Providers
AgentKavach supports OpenAI, Anthropic, Google, and Mistral. The same guard.create() method works for every provider.
OpenAI #
Standard call
from agentkavach import AgentKavach, Budget
guard = AgentKavach(
provider="openai",
api_key="ak_prod_...",
llm_key="sk-...",
budget=Budget.daily(50),
)
response = guard.create(
model="gpt-4o",
messages=[{"role": "user", "content": "Hello!"}],
)Native namespace
response = guard.chat.completions.create(
model="gpt-4o",
messages=[{"role": "user", "content": "Hello!"}],
)The native namespace mirrors the OpenAI client.

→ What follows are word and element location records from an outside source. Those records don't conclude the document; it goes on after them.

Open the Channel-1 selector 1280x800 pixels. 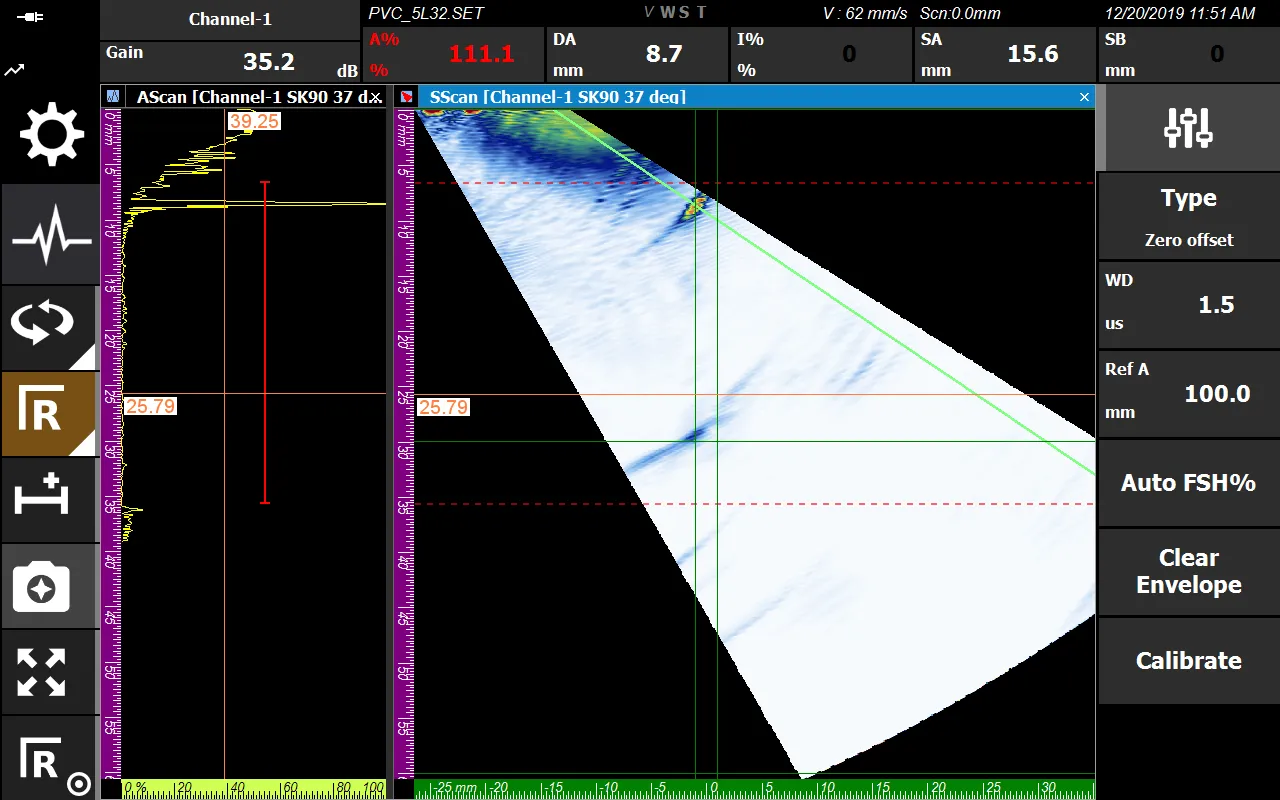coord(230,19)
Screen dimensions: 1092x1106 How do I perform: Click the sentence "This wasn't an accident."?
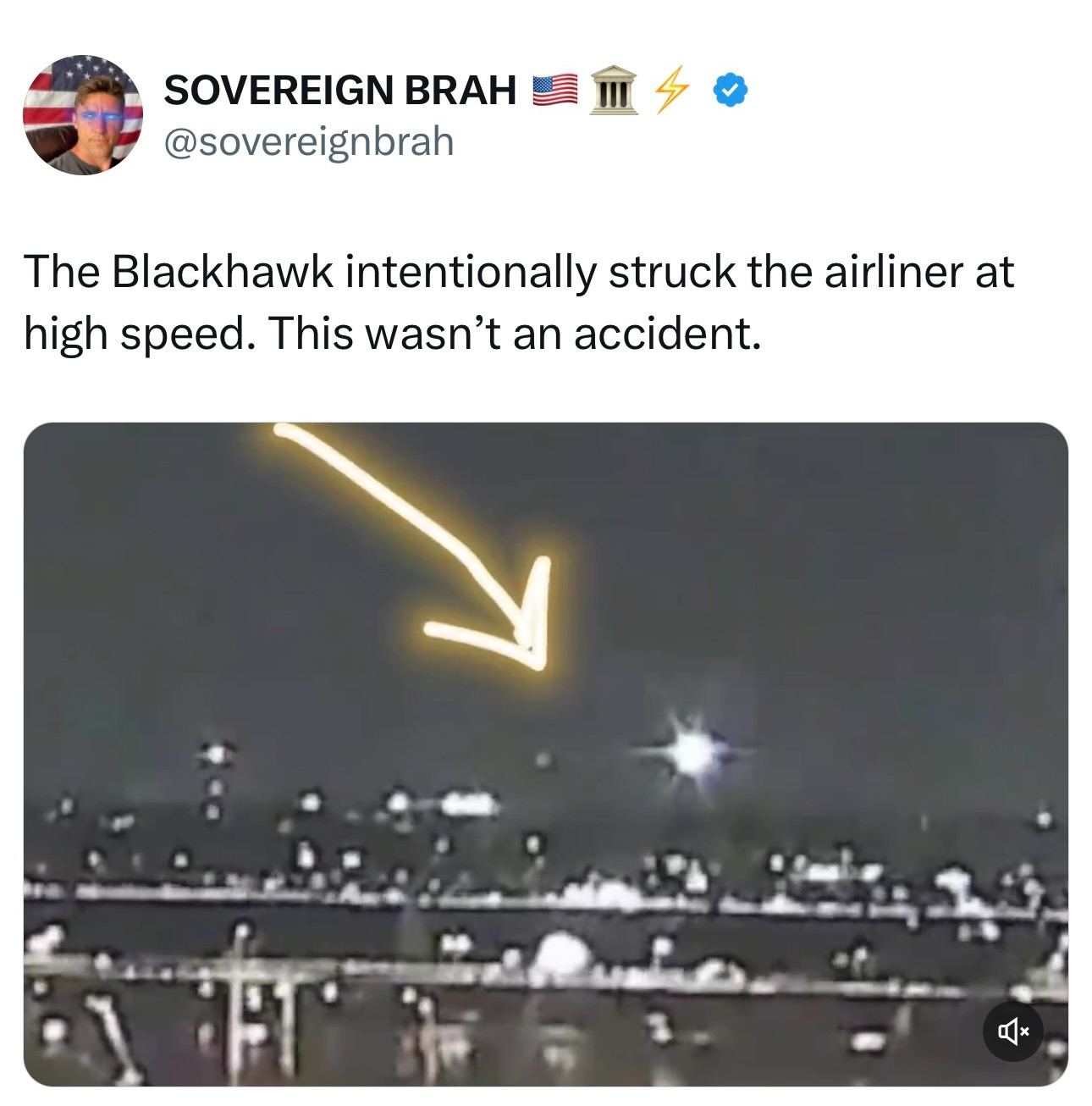[x=515, y=333]
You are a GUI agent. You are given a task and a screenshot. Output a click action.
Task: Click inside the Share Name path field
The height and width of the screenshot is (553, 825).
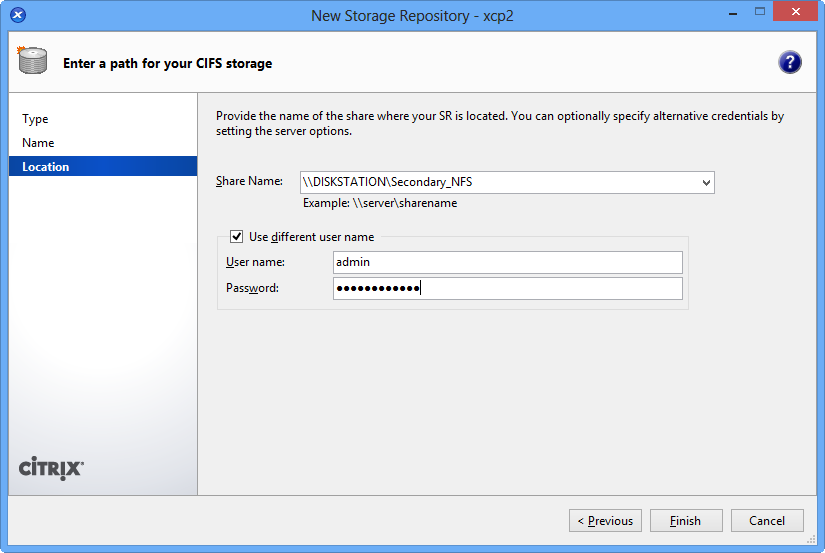(x=500, y=182)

Use it when you want the familiar shape.
Streaming
stream = guard.create(
model="gpt-4o",
messages=[{"role": "user", "content": "Write a poem"}],
stream=True,
)
for chunk in stream:
print(chunk.choices[0].delta.content or "", end="")Anthropic #
Standard call
from agentkavach import AgentKavach, Budget
guard = AgentKavach(
provider="anthropic",
api_key="ak_prod_...",
llm_key="sk-ant-...",
budget=Budget.daily(50),
)
response = guard.create(
model="claude-sonnet-4-6",
messages=[{"role": "user", "content": "Summarize this report"}],
max_tokens=1024,
)Native namespace
response = guard.messages.create(
model="claude-sonnet-4-6",
messages=[{"role": "user", "content": "Summarize this report"}],
max_tokens=1024,
)⚠️ max_tokens is required
Anthropic requires max_tokens on every call. The provider rejects the request without it.
Streaming
Pass stream=True and iterate the result. Anthropic emits typed events; the SDK reads output tokens from the trailing message_delta so cost stays accurate, and records partial usage if you break out early.
stream = guard.create(
model="claude-sonnet-4-6",
messages=[{"role": "user", "content": "Explain HMAC."}],
max_tokens=1024,
stream=True,
)
for event in stream:
delta = getattr(event, "delta", None)
text = getattr(delta, "text", None) if delta is not None else None
if text:
print(text, end="", flush=True)Google #
Standard call
from agentkavach import AgentKavach, Budget
guard = AgentKavach(
provider="google",
api_key="ak_prod_...",
llm_key="AIza...",
budget=Budget.monthly(300),
)
response = guard.create(
model="gemini-2.5-flash",
contents="Generate a project outline",
)Native namespace
response = guard.generate_content(
model="gemini-2.5-flash",
contents="Generate a project outline",
)⚠️ contents, not messages
Google uses contents. Passing messages raises an error.
Streaming
Pass stream=True to get an iterator of chunks, each exposing .text for the incremental output. The final chunk carries the exact token counts the SDK uses for cost.
stream = guard.create(
model="gemini-2.5-flash",
contents="Write a haiku about TLS.",
stream=True,
)
for chunk in stream:
if chunk.text:
print(chunk.text, end="", flush=True)Mistral #
Standard call
from agentkavach import AgentKavach, Budget
guard = AgentKavach(
provider="mistral",
api_key="ak_prod_...",
llm_key="your-mistral-api-key",
budget=Budget.daily(50),
)
response = guard.create(
model="mistral-large-latest",
messages=[{"role": "user", "content": "Hello!"}],
)Native namespace
response = guard.chat.complete(
model="mistral-large-latest",
messages=[{"role": "user", "content": "Hello!"}],
)Mistral uses an OpenAI-compatible shape. The native namespace maps to client.chat.complete().
Streaming
stream = guard.create(
model="mistral-large-latest",
messages=[{"role": "user", "content": "Write a poem"}],
stream=True,
)
for chunk in stream:
print(chunk.choices[0].delta.content or "", end="")Token counting #
AgentKavach counts input tokens before each call so it can estimate cost. OpenAI and Mistral count locally with tiktoken, which is effectively free. Anthropic and Google count through a provider API call, which adds a network round trip.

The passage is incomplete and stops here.